──────── DOCUMENT SEGMENT ────────
News: Tim Tebow homered again Sunday.
Context: That made two in his first three professional games for the Columbia Fireflies.
Bad joke: For his next act, he will turn water into wine.
Caveat: He is 29 years old and playing against kids two-thirds his age in low-A.
Pose question: Tim Tebow is a world-class athlete who has devoted the better part of a year to learning to play baseball. He is a monster at 6-foot-3, 255 pounds, and physics dictates that a human being who combines special fast-twitch skills with obscene strength will be able to do things like hit baseballs very far. The question never was whether Tebow would be able to hit for power. It’s: Can he do all the other things that make a baseball player a baseball player?
Answer question: He can’t.
Caveat 2.0: Not yet at least.
────────
> **PROMPT**:
Write out, in order, every label that opens a line of the Tim Tebow item above, with the colon removed.
──────── DATASET ────────
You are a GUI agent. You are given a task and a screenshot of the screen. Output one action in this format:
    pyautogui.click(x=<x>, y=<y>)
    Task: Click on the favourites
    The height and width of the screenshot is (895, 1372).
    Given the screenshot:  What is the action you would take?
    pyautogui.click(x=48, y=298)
────────
> **RESULT OF THIS TASK**:
News
Context
Bad joke
Caveat
Pose question
Answer question
Caveat 2.0